• Description of the task: Rewrite the data below as a Markdown table with two columns, "Row" and "Line". Number each nonblank line in the "Row" column and put its text in "Line", leaving out blank lines.

** start **

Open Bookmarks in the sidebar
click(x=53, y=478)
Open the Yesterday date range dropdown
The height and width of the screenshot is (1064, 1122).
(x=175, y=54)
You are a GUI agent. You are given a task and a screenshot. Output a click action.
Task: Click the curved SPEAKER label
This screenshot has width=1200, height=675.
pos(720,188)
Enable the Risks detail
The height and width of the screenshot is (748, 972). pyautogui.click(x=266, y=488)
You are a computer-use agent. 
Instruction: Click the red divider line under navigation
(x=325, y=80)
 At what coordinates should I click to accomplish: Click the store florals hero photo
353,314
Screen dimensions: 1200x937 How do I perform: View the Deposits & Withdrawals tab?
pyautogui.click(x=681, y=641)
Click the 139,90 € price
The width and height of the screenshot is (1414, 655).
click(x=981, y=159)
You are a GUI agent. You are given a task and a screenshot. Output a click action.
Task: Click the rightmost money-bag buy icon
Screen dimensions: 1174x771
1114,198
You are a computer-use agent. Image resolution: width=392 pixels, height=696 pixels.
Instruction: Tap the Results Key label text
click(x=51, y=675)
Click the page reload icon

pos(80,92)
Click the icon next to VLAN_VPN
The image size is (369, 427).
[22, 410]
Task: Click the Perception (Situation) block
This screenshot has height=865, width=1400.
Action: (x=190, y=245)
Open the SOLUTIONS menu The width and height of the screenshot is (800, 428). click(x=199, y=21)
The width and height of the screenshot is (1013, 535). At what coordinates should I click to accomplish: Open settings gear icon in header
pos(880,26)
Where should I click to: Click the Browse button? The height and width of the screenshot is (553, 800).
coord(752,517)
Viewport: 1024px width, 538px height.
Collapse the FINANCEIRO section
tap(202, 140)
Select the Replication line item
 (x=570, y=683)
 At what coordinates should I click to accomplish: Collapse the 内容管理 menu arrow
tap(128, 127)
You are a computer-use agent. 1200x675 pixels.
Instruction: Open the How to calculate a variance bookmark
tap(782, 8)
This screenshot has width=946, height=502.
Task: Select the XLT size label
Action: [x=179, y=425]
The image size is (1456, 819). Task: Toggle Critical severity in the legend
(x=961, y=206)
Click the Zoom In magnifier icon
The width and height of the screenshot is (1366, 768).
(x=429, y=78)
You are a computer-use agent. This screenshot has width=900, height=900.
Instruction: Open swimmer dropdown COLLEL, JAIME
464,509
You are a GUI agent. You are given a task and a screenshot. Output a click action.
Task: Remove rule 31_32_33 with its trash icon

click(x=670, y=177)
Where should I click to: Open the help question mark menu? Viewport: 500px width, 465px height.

** end **

• Solution to this problem:
| Row | Line |
|---|---|
| 1 | Open Bookmarks in the sidebar |
| 2 | click(x=53, y=478) |
| 3 | Open the Yesterday date range dropdown |
| 4 | The height and width of the screenshot is (1064, 1122). |
| 5 | (x=175, y=54) |
| 6 | You are a GUI agent. You are given a task and a screenshot. Output a click action. |
| 7 | Task: Click the curved SPEAKER label |
| 8 | This screenshot has width=1200, height=675. |
| 9 | pos(720,188) |
| 10 | Enable the Risks detail |
| 11 | The height and width of the screenshot is (748, 972). pyautogui.click(x=266, y=488) |
| 12 | You are a computer-use agent.  |
| 13 | Instruction: Click the red divider line under navigation |
| 14 | (x=325, y=80) |
| 15 |  At what coordinates should I click to accomplish: Click the store florals hero photo |
| 16 | 353,314 |
| 17 | Screen dimensions: 1200x937 How do I perform: View the Deposits & Withdrawals tab? |
| 18 | pyautogui.click(x=681, y=641) |
| 19 | Click the 139,90 € price |
| 20 | The width and height of the screenshot is (1414, 655). |
| 21 | click(x=981, y=159) |
| 22 | You are a GUI agent. You are given a task and a screenshot. Output a click action. |
| 23 | Task: Click the rightmost money-bag buy icon |
| 24 | Screen dimensions: 1174x771 |
| 25 | 1114,198 |
| 26 | You are a computer-use agent. Image resolution: width=392 pixels, height=696 pixels. |
| 27 | Instruction: Tap the Results Key label text |
| 28 | click(x=51, y=675) |
| 29 | Click the page reload icon |
| 30 | pos(80,92) |
| 31 | Click the icon next to VLAN_VPN |
| 32 | The image size is (369, 427). |
| 33 | [22, 410] |
| 34 | Task: Click the Perception (Situation) block |
| 35 | This screenshot has height=865, width=1400. |
| 36 | Action: (x=190, y=245) |
| 37 | Open the SOLUTIONS menu The width and height of the screenshot is (800, 428). click(x=199, y=21) |
| 38 | The width and height of the screenshot is (1013, 535). At what coordinates should I click to accomplish: Open settings gear icon in header |
| 39 | pos(880,26) |
| 40 | Where should I click to: Click the Browse button? The height and width of the screenshot is (553, 800). |
| 41 | coord(752,517) |
| 42 | Viewport: 1024px width, 538px height. |
| 43 | Collapse the FINANCEIRO section |
| 44 | tap(202, 140) |
| 45 | Select the Replication line item |
| 46 |  (x=570, y=683) |
| 47 |  At what coordinates should I click to accomplish: Collapse the 内容管理 menu arrow |
| 48 | tap(128, 127) |
| 49 | You are a computer-use agent. 1200x675 pixels. |
| 50 | Instruction: Open the How to calculate a variance bookmark |
| 51 | tap(782, 8) |
| 52 | This screenshot has width=946, height=502. |
| 53 | Task: Select the XLT size label |
| 54 | Action: [x=179, y=425] |
| 55 | The image size is (1456, 819). Task: Toggle Critical severity in the legend |
| 56 | (x=961, y=206) |
| 57 | Click the Zoom In magnifier icon |
| 58 | The width and height of the screenshot is (1366, 768). |
| 59 | (x=429, y=78) |
| 60 | You are a computer-use agent. This screenshot has width=900, height=900. |
| 61 | Instruction: Open swimmer dropdown COLLEL, JAIME |
| 62 | 464,509 |
| 63 | You are a GUI agent. You are given a task and a screenshot. Output a click action. |
| 64 | Task: Remove rule 31_32_33 with its trash icon |
| 65 | click(x=670, y=177) |
| 66 | Where should I click to: Open the help question mark menu? Viewport: 500px width, 465px height. |